> **DATA PROVIDED**:
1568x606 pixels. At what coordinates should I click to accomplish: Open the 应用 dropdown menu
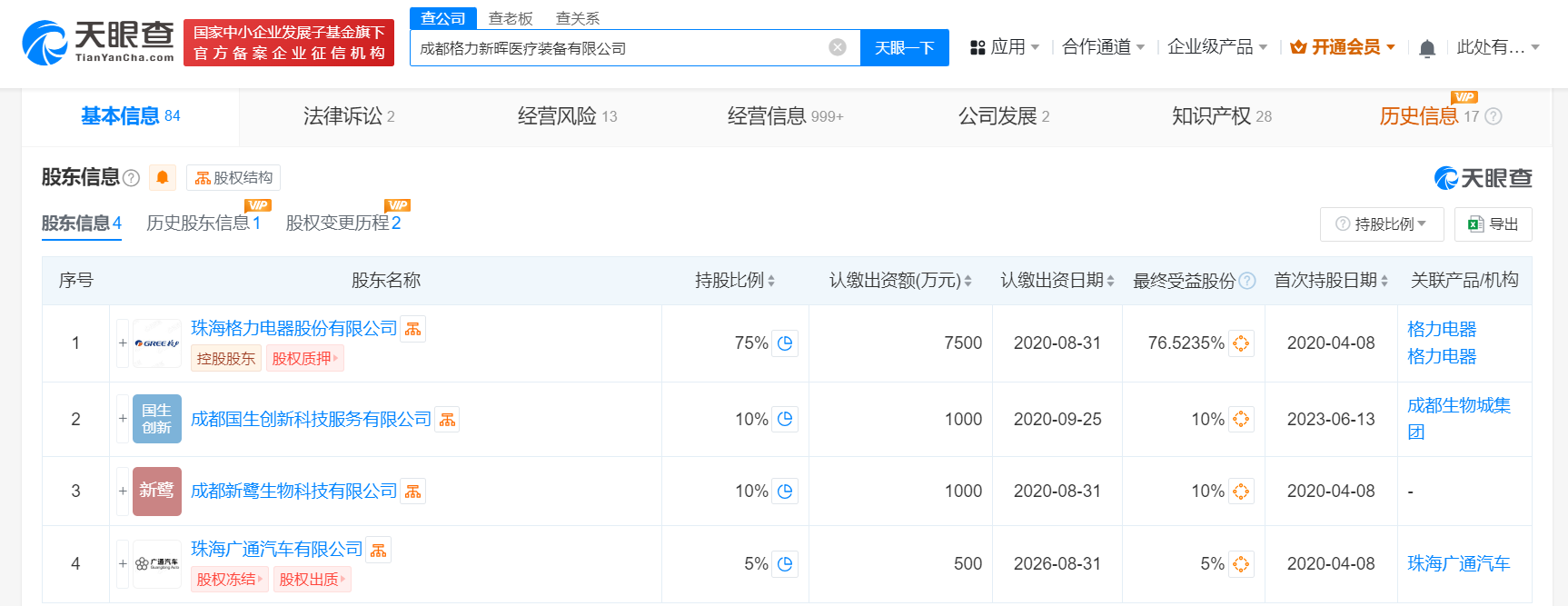pos(1005,47)
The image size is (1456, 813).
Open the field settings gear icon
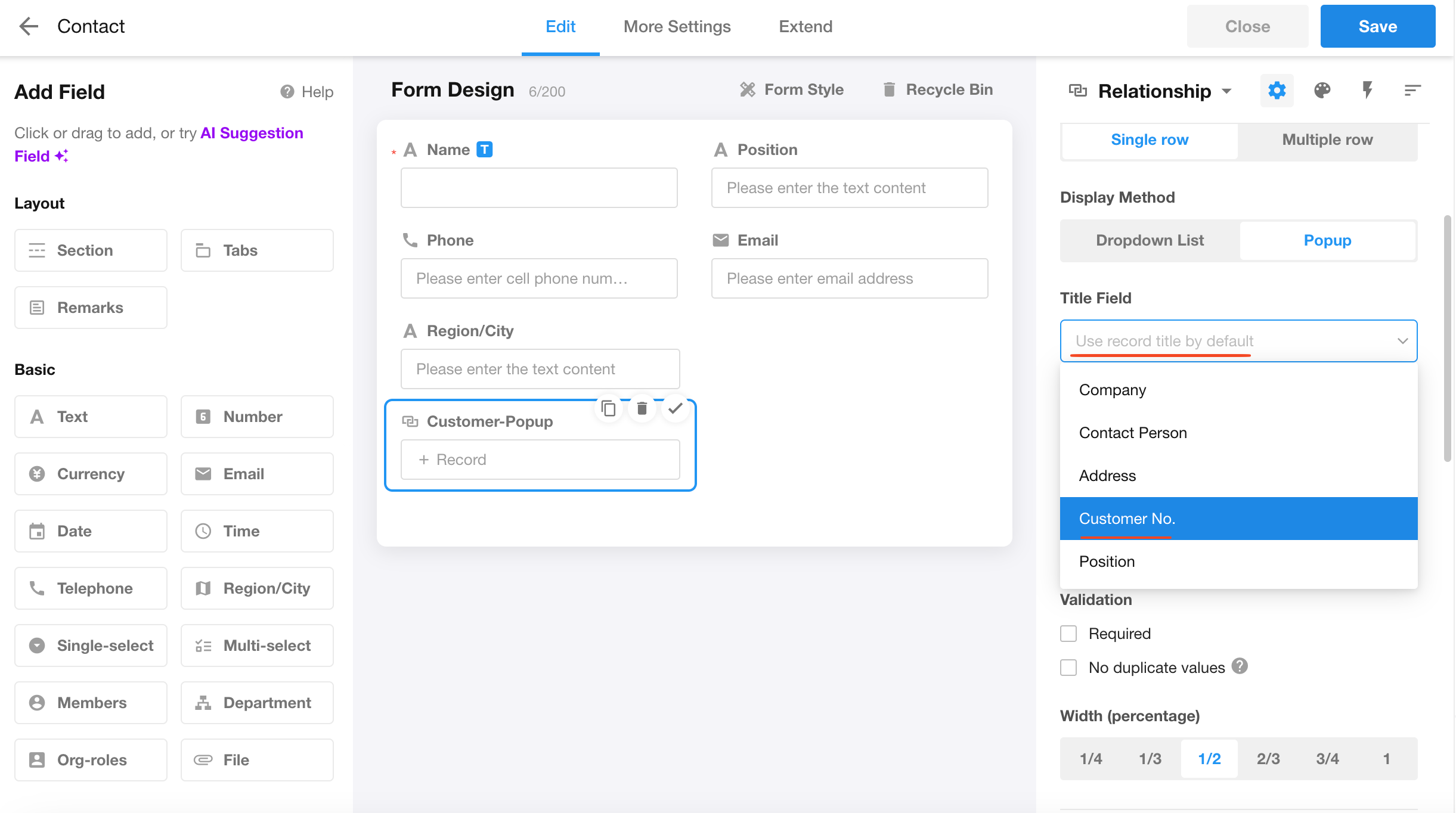point(1277,91)
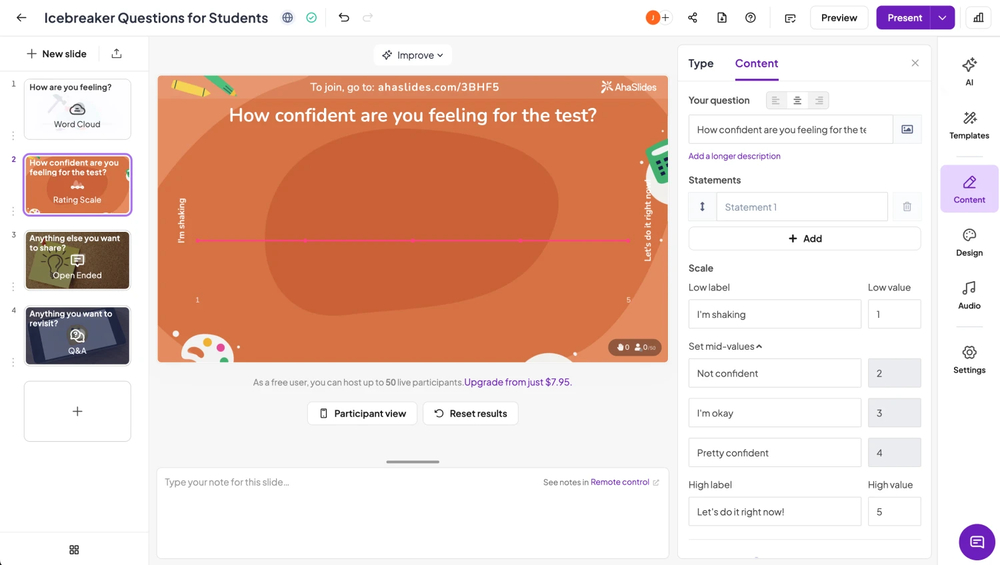The width and height of the screenshot is (1000, 565).
Task: Click the share icon in top bar
Action: 692,18
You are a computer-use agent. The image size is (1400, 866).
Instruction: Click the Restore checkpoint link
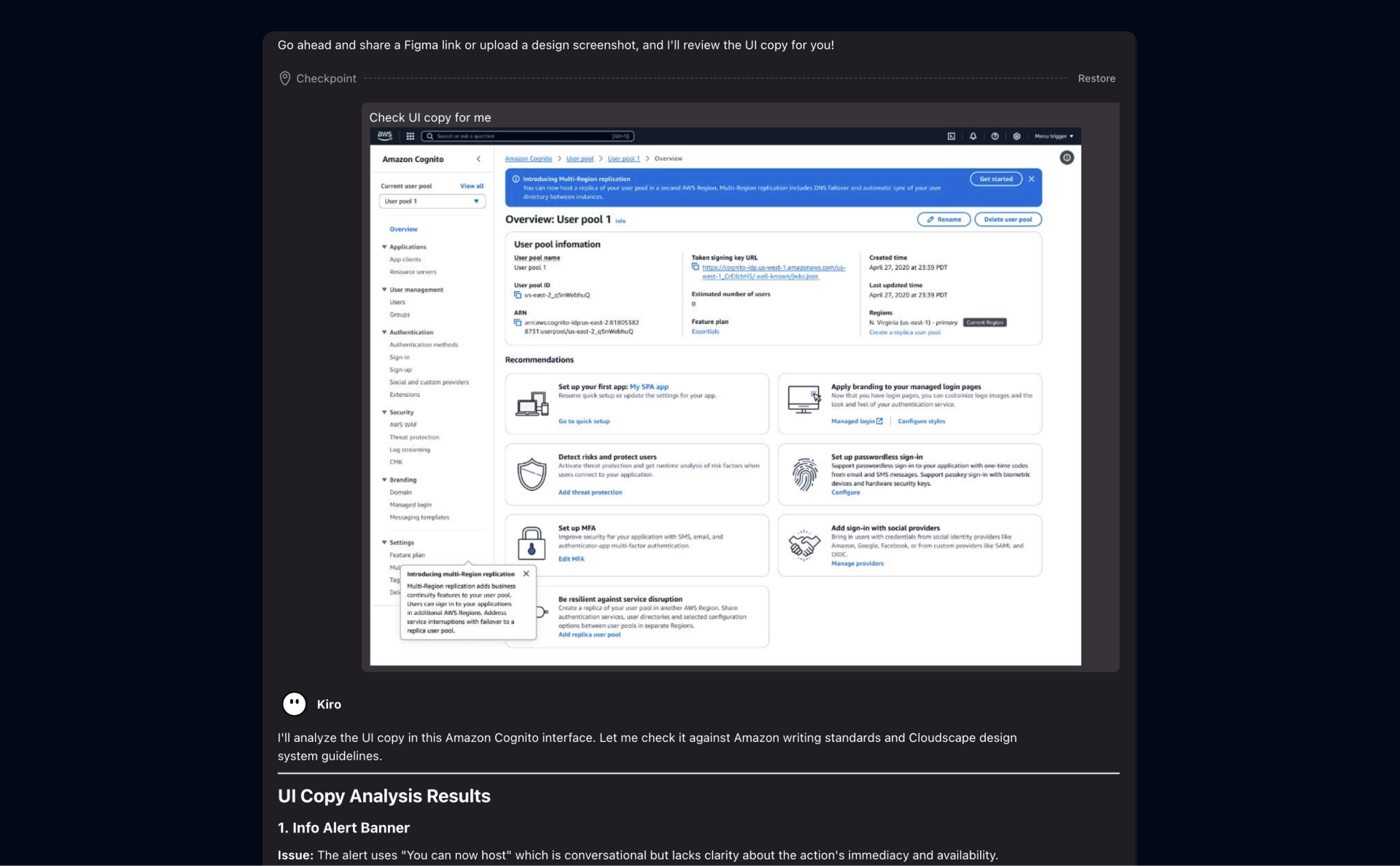pos(1096,78)
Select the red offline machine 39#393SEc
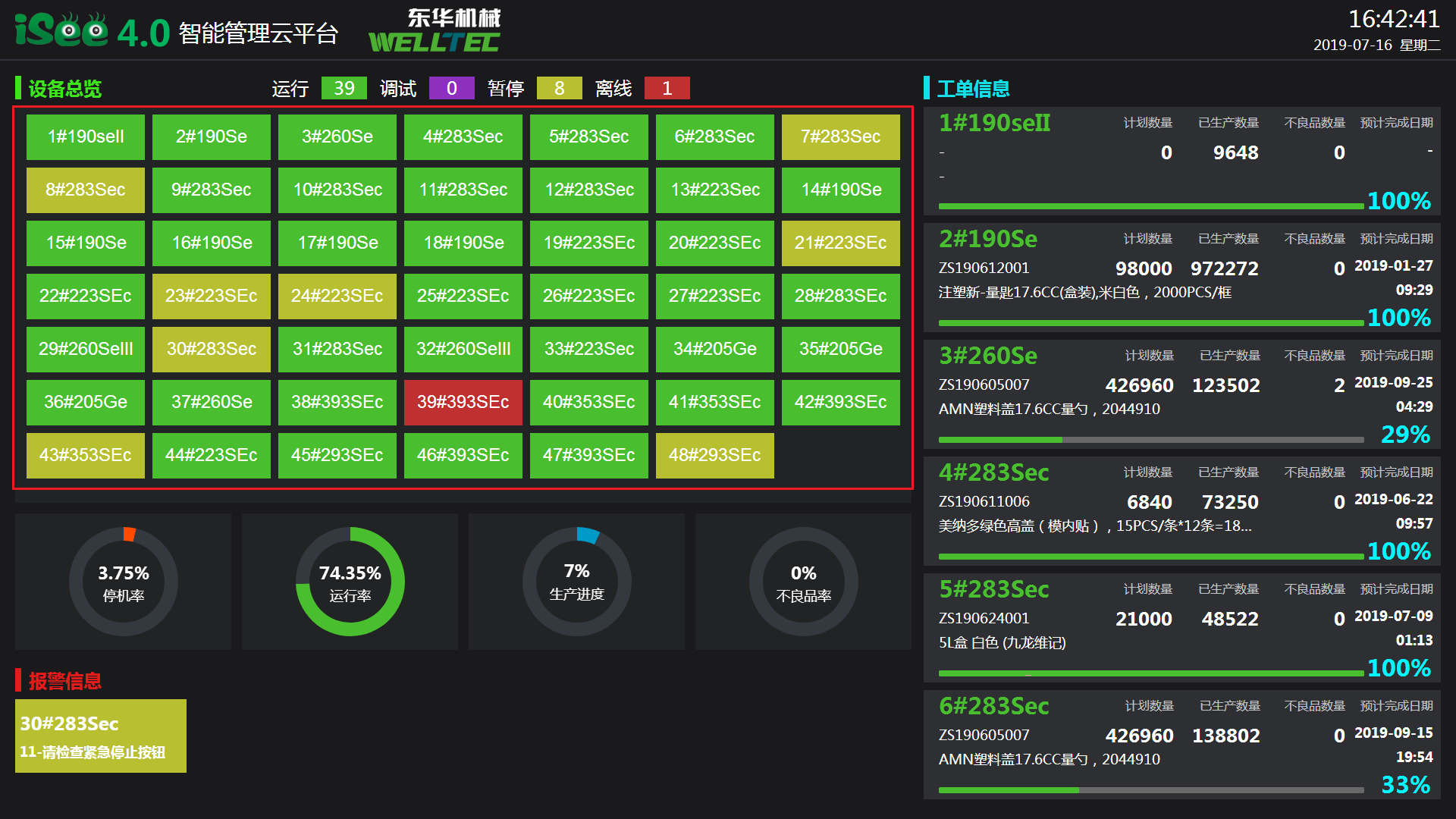This screenshot has height=819, width=1456. pos(463,402)
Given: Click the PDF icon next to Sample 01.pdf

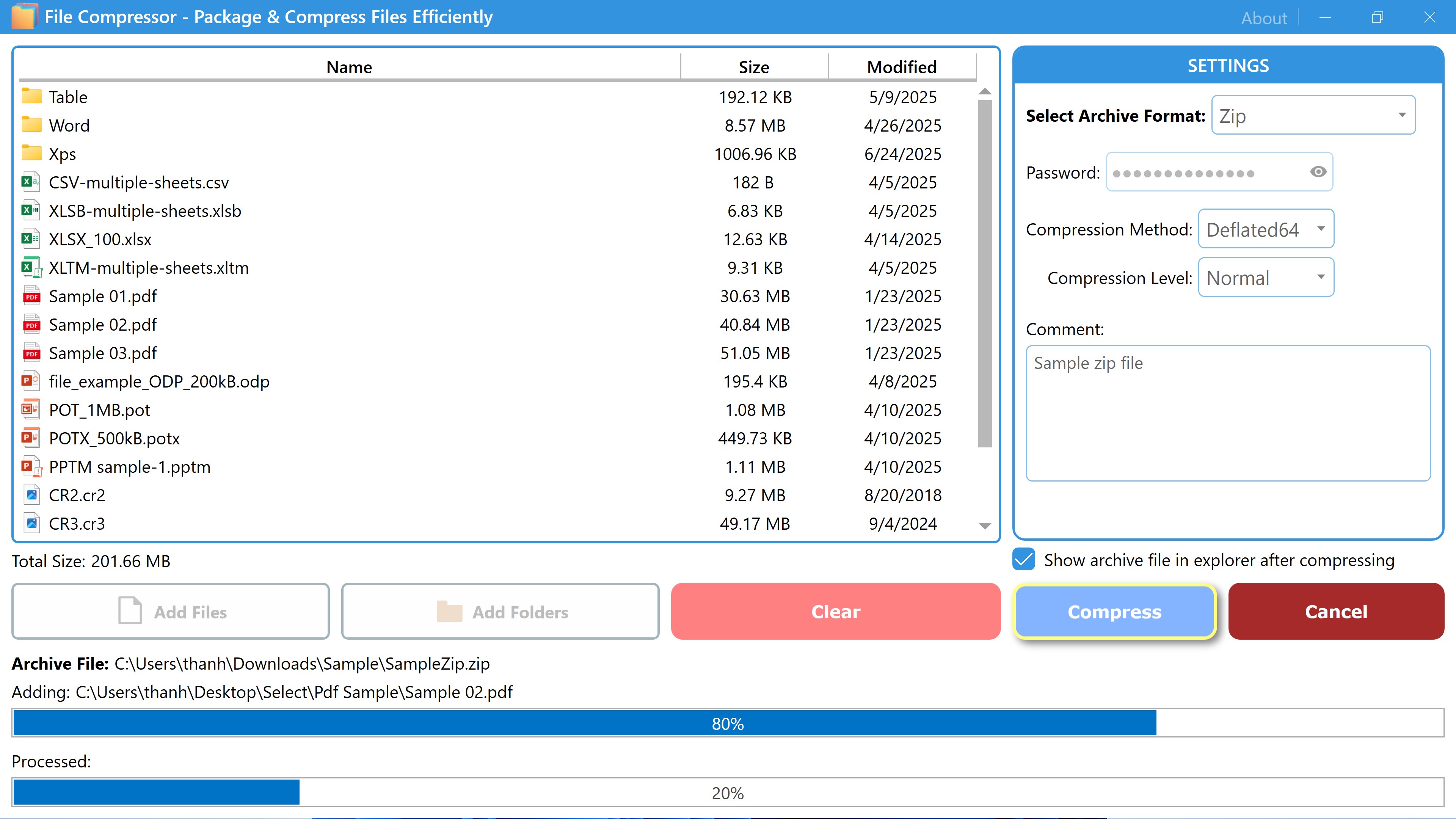Looking at the screenshot, I should pyautogui.click(x=31, y=296).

> **SHORT TASK**: Can you reproduce all of the records above word for word, leaving the pictures out?

> **RESULT OF THE EXERCISE**:
1568x606 pixels. At what coordinates should I click to accomplish: Open the 应用 dropdown menu
pos(1005,47)
The image size is (1456, 813).
Open the field settings gear icon
point(1277,91)
The width and height of the screenshot is (1000, 565).
Task: Click the share icon in top bar
Action: 692,18
You are a computer-use agent. The image size is (1400, 866).
Instruction: Click the Restore checkpoint link
pos(1096,78)
Select the red offline machine 39#393SEc
This screenshot has height=819, width=1456. pos(463,402)
Given: Click the PDF icon next to Sample 01.pdf

Looking at the screenshot, I should pyautogui.click(x=31, y=296).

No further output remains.